За эту вину мою Нагибин был одно время на меня основательно сердит; но это случилось гораздо позднее, а в те дни, которые последовали за моим неожиданным и столь удачным займом, Нагибин был доволен мною, а я совершенно счастлив.
Я оделся хорошо, так хорошо, что переход от «белых кителей» был уж слишком резок и бросался всем в глаза.
Товарищи шутили, но так мило и не зло, что их ласковые насмешки не только не оскорбляли меня, но даже усиливали мое удовольствие.
Первый секретарь посольства сообщил мне с улыбкой будто бы все иностранцы спрашивают:
— Кто этот молодой и элегантный консул, который давеча вышел из ворот русского посольства? Кто это? Кто это?

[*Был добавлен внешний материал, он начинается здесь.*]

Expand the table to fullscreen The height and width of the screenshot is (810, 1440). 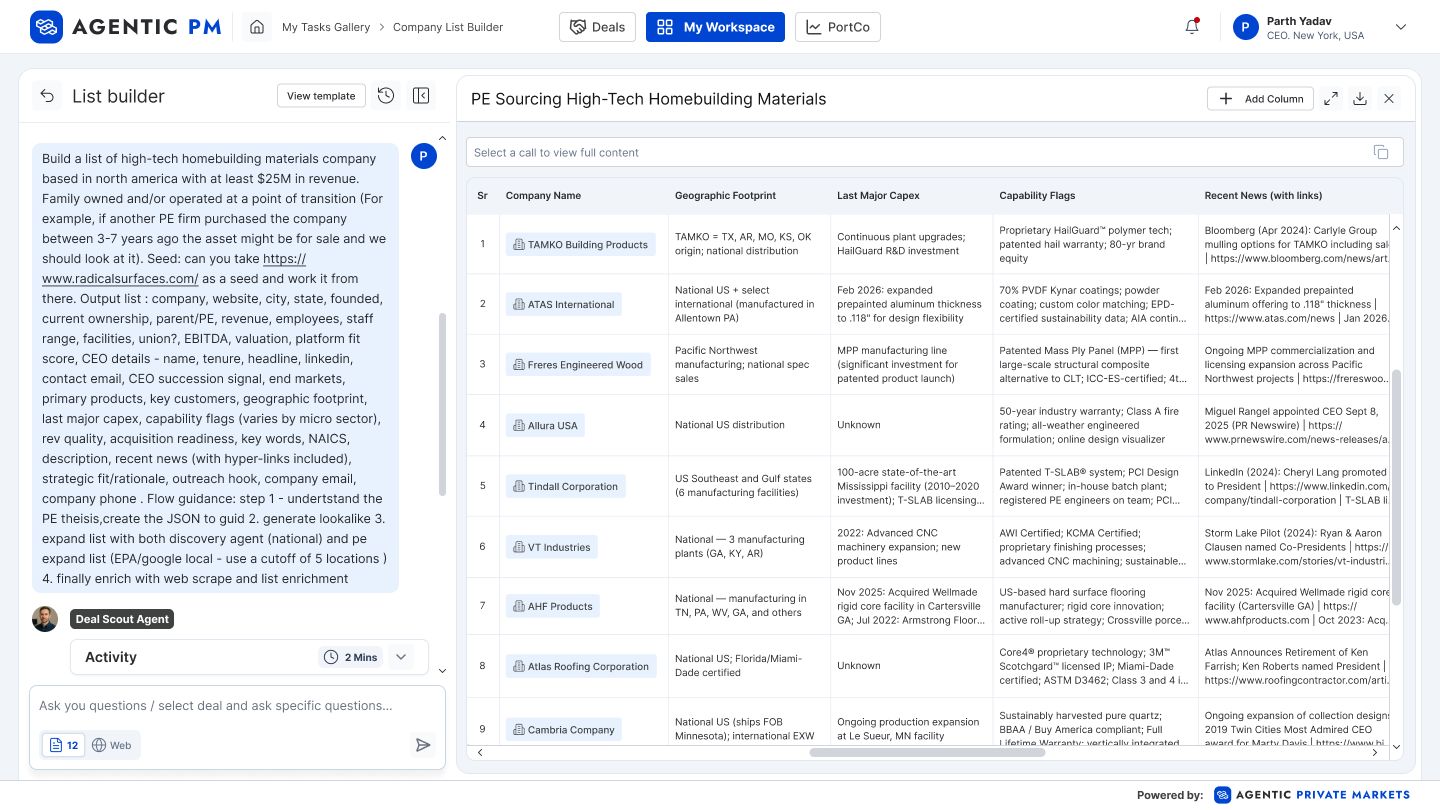(x=1330, y=99)
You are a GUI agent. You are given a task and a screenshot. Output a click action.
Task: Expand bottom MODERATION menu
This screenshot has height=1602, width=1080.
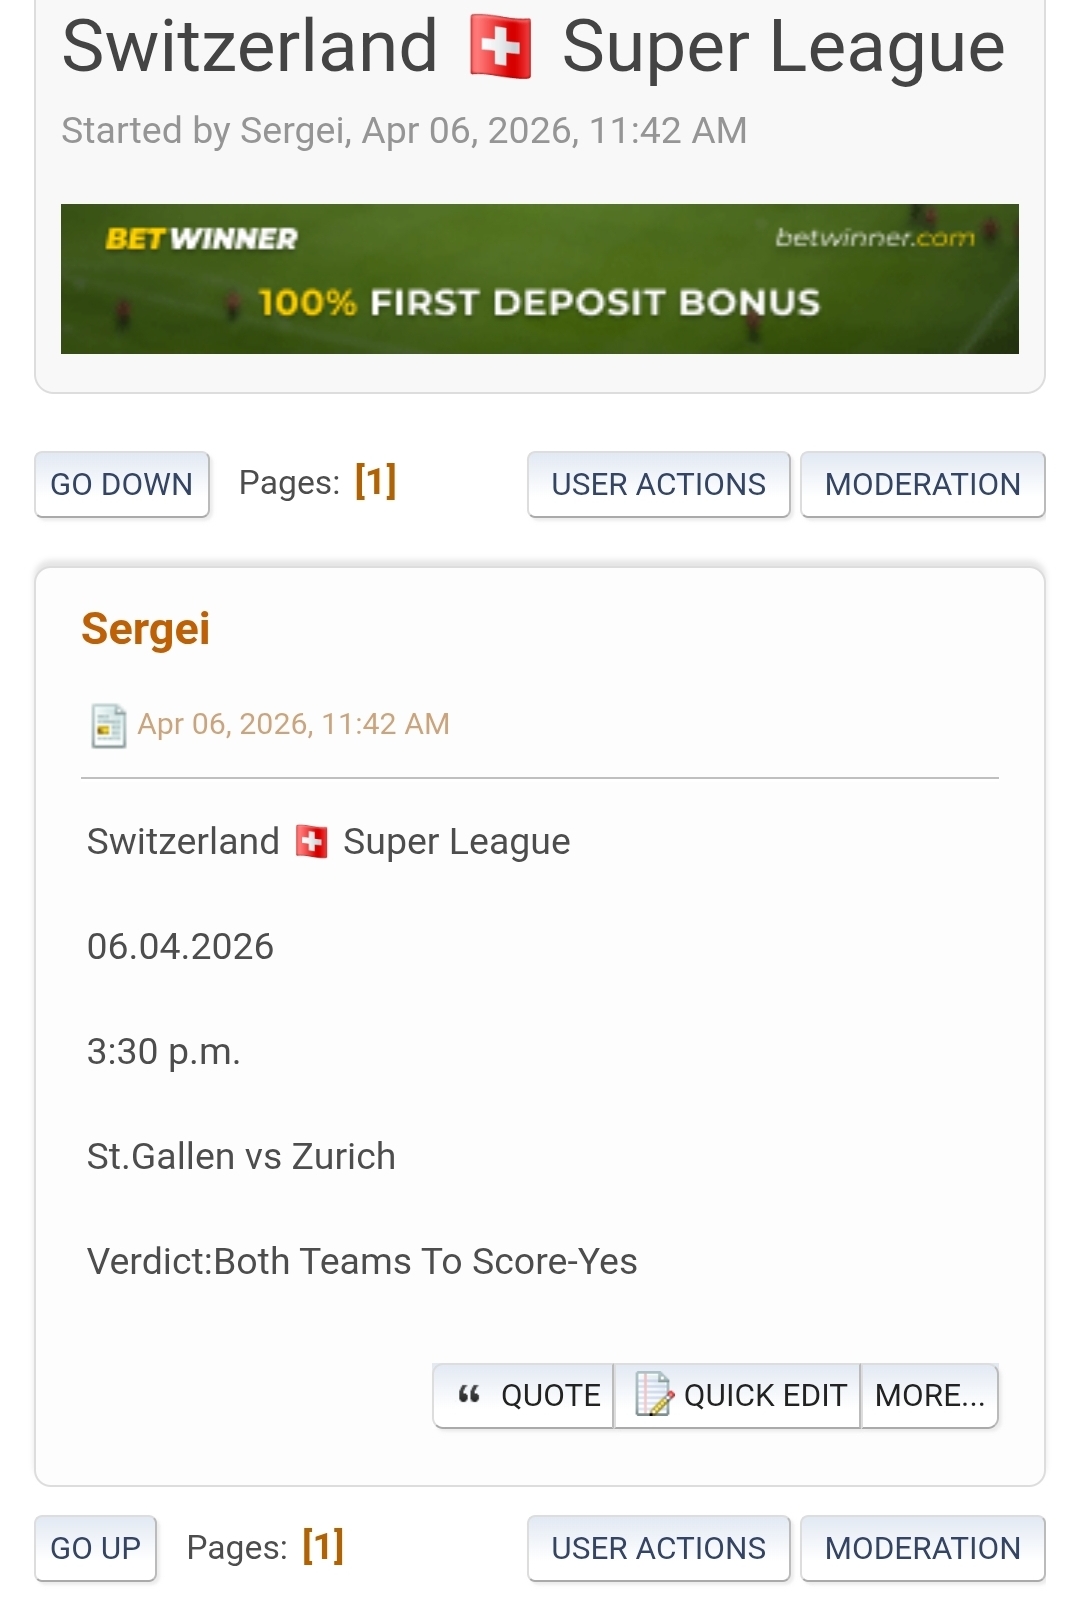[922, 1549]
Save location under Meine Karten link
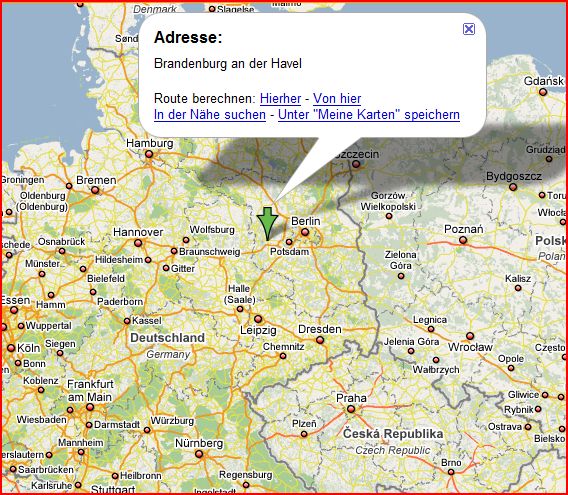The width and height of the screenshot is (568, 495). 369,115
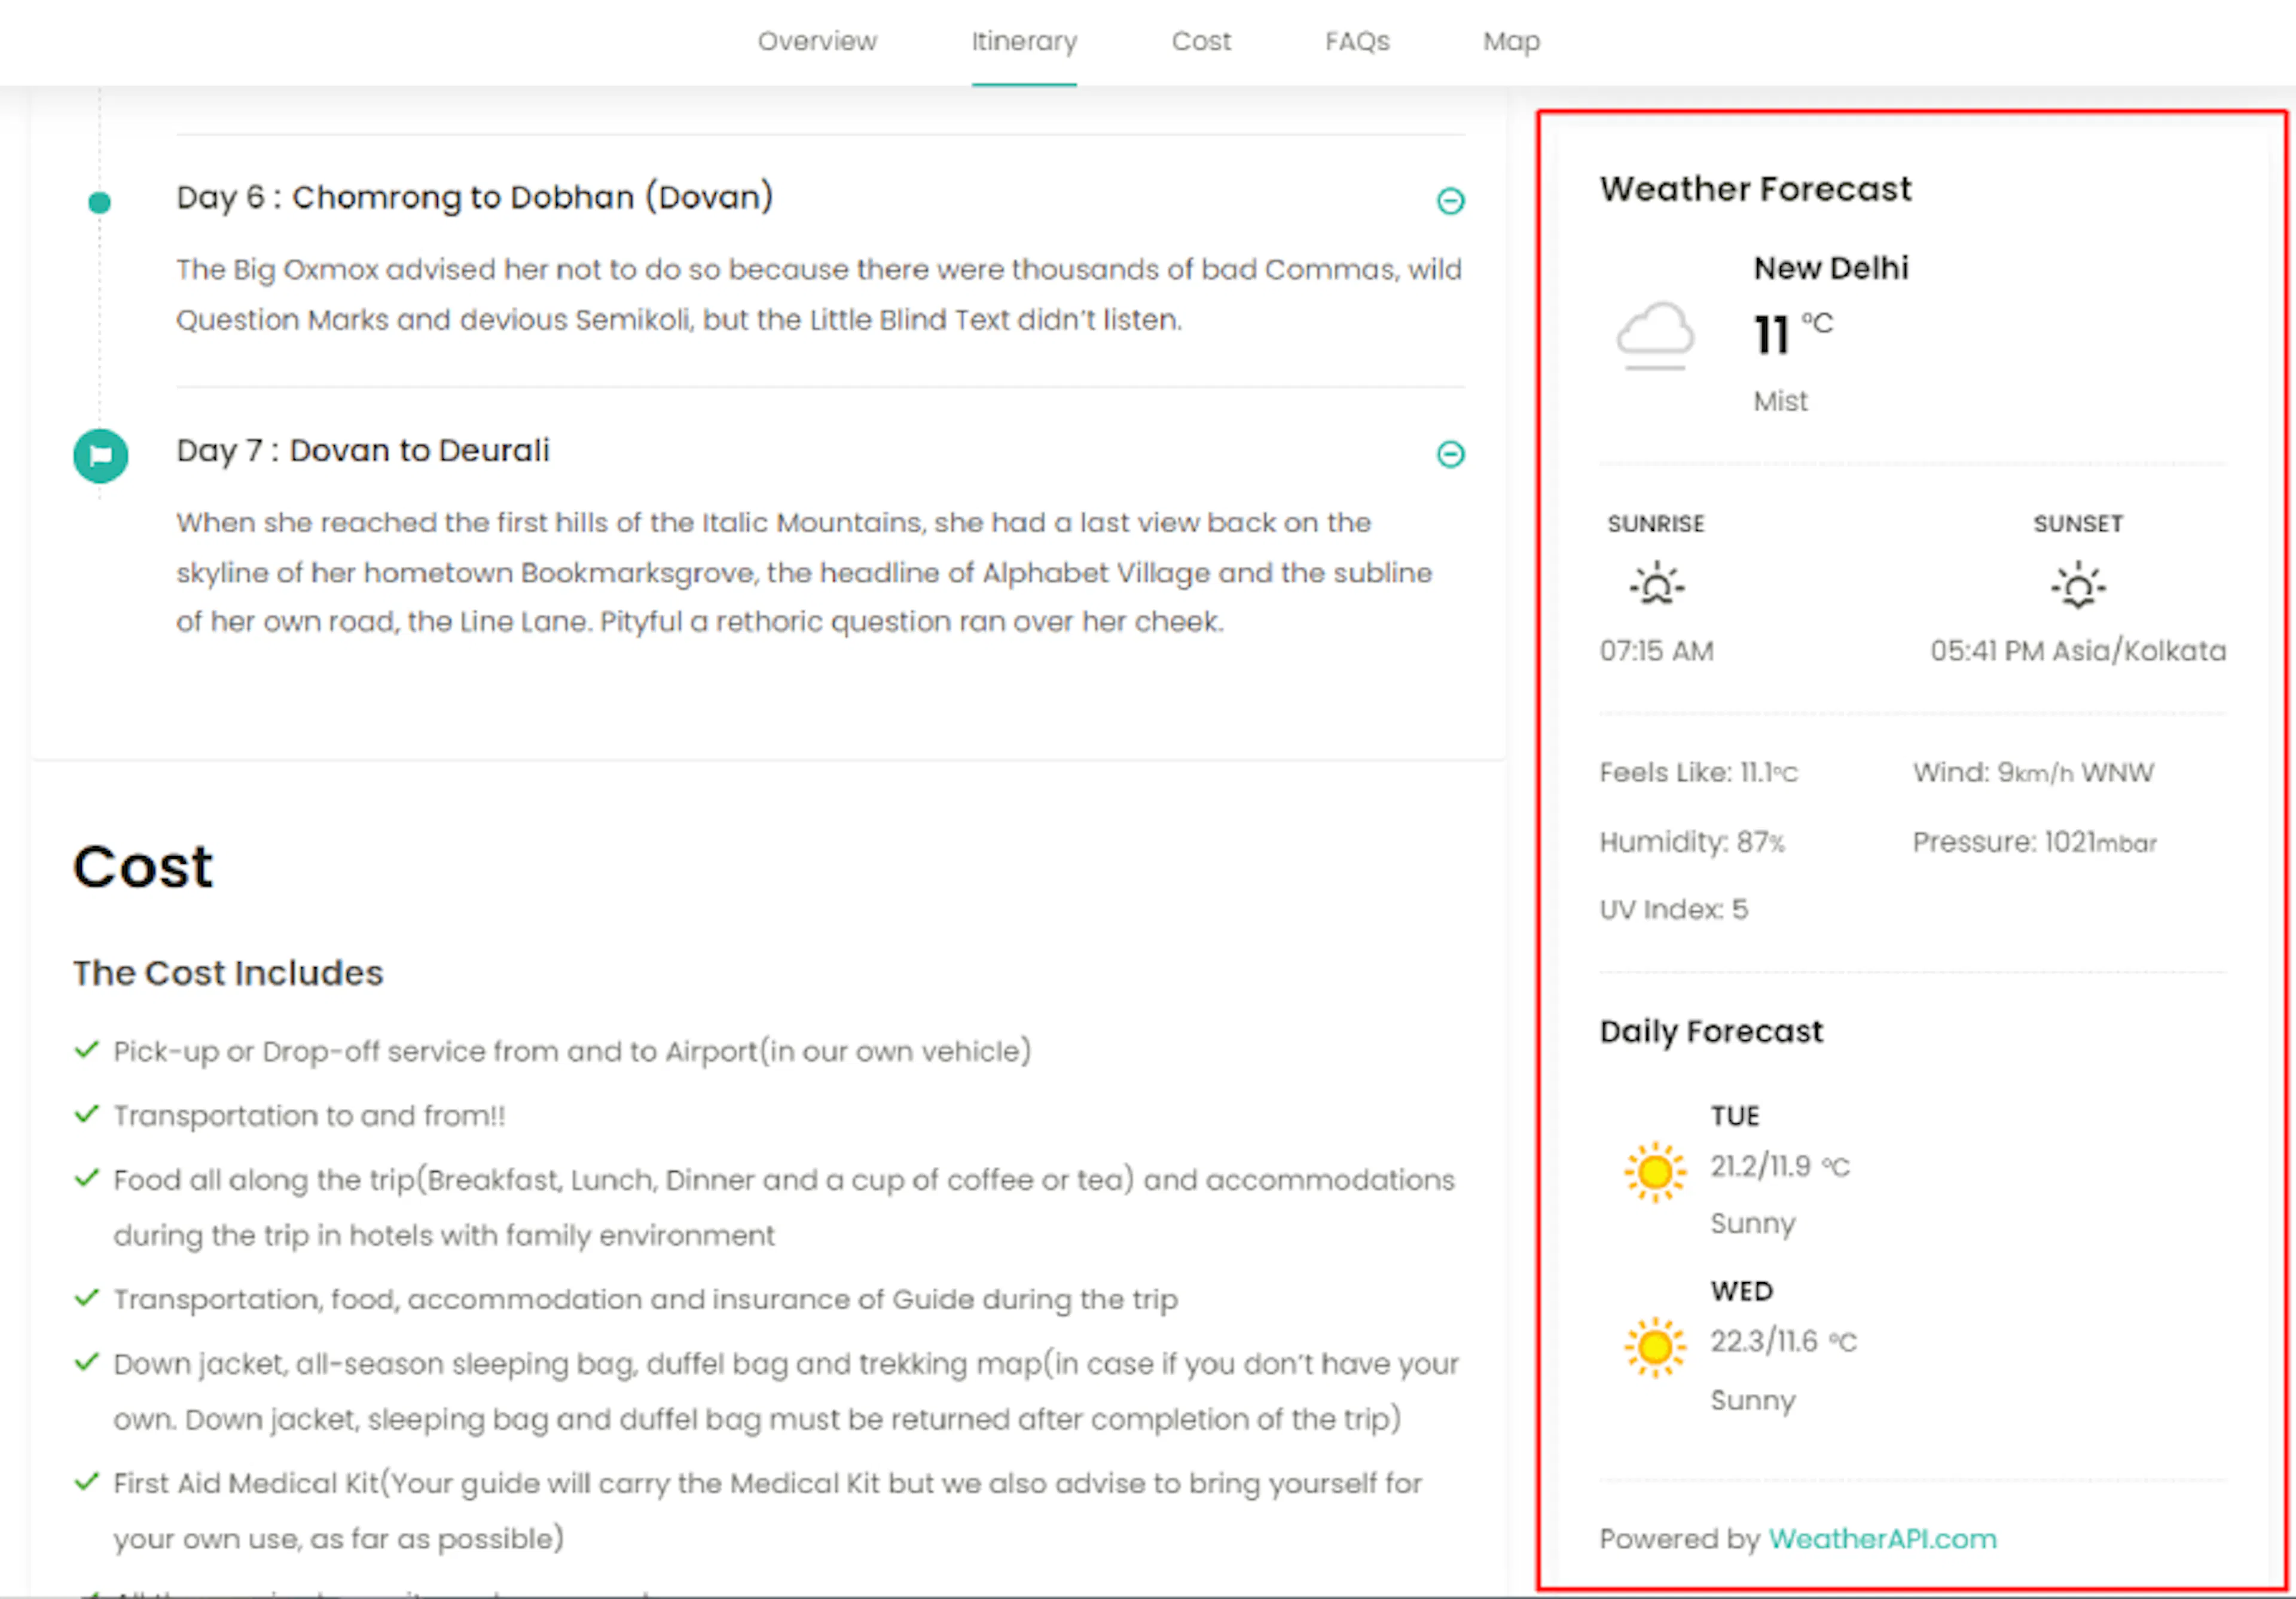Image resolution: width=2296 pixels, height=1599 pixels.
Task: Open the Cost tab
Action: [1201, 41]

— Непременно консул. Отчего ж не секретарь посольства? - спросил я.
И прибавил:
— Вы верно не находите меня этого звания достойным? Какой-нибудь оттенок?..
— Мы, секретари, люди мирные, люди пера, — отвечал с улыбкой первый секретарь, — а у вас усики так припомажены и подкручены, что всякий примет вас за консула. Ex ungue leonem!.. Консула люди воинственные; они считают долгом все разносить, чтобы доказать величие русского призвания на Востоке...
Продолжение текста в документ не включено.